Johnners, like the gruff Regimental Sergeant-Major everyone loves,
bellowed ’Or-der!’ (and has done ever since to silence a throng prior to
a talk).
’Right, this is what we’re going to do,’ and I outlined a plan to start
the ball rolling.
One by one we phoned all our clients. And one by one they all said what
we wanted to hear. As long as we could promise the same high level of
service, they would stick with us. Anita Roddick, the supreme
entrepreneur, asked if we needed financial help. Cable & Wireless said
it would support us however it could. As the evening went on the
adrenaline flowed and the list of clients who were to back us grew. It
was like election night.
And all the votes were going our way.
But there was still one big vote left to come in.
We had had difficulty contacting Midland Bank. Its strict security
measures made it hard to contact key people out of hours. Eventually
David Mills, our senior contact, called in, alerted by his security
people.
’I hope this is important, Andy. I was just about to settle down for
some supper.’ Breathlessly, I told him what we were doing.
’Andy,’ he said calmly, ’don’t worry about a thing. Go home and have a
beer.’
The cheer from the agency must have been heard halfway across
London.
We were a going concern.
No-one could go home. By now it was 10.30pm.
A distant, lone phone rang. It was Bill Tragos, the worldwide chairman
of TBWA and as big a wig as you’re ever likely to come across in the
advertising world. He monopolised the conversation entirely, with an
unremitting heavy New York drawl.
’Andy, this is great. Particularly for you. You’re going to do
great.
Did Jay talk to you about the stock options?
TBWA is one big happy family, you’re joining a great firm. The London
guys like you. I hear great things about what you’re doin’ in
London.
Maybe we can incorporate some of your ideas. I just wanted to ring and
say, hi.’
I was speechless. I had not fed this call into any plan. ’Oh, hi,’ I
replied. ’I think there’s a lot of sorting out to do.’

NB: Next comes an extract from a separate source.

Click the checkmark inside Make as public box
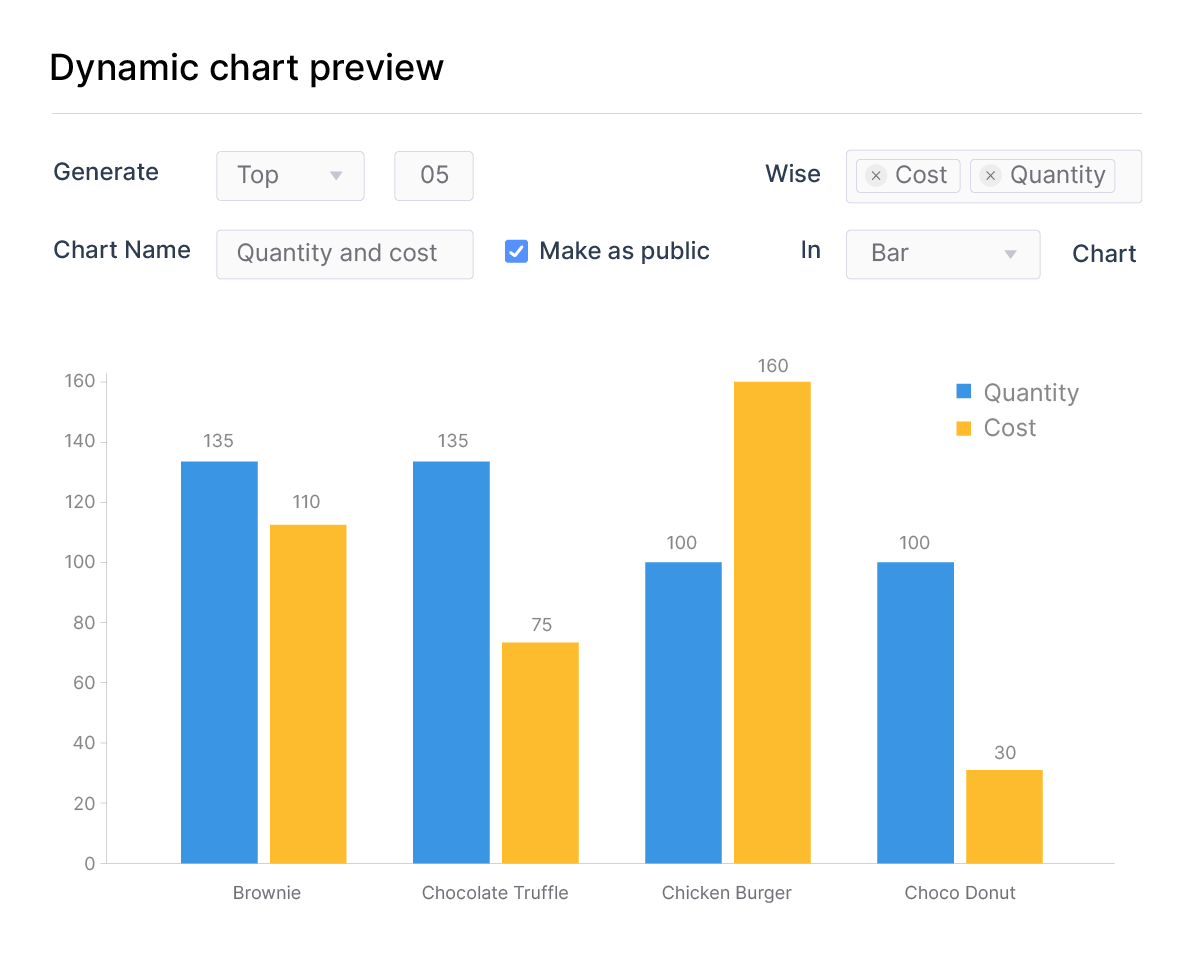This screenshot has width=1201, height=971. [x=516, y=251]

’Sure there is. Don’t worry, this is a perfect marriage. There’s always
a lot to sort out. But, hey, it must be late in London, get some
sleep.
See you soon, in New York maybe.’
I phoned Jay: ’We have a problem.’
THE PLAYERS
’Hi, everyone. I am here to announce that, as of this afternoon,
Chiat/Day is merging with TBWA around the world. This is a great new
future for all of us. It will give us the global presence we always
wanted’
Jay Chiat, joint founder of Chiat/Day
’Andy, this is great. Particularly for you. You’re going to do great.
Did Jay talk to you about the stock options? TBWA is one big happy
family. You’re joining a great firm’
Bill Tragos, joint founder of TBWA
’His (Chiat’s) script had been written for him by Wall Street. We’ve
spent a year talking about how to turn Chiat/Day into a different sort
of company, then this’
David Abraham, chief operating officer of St Luke’s.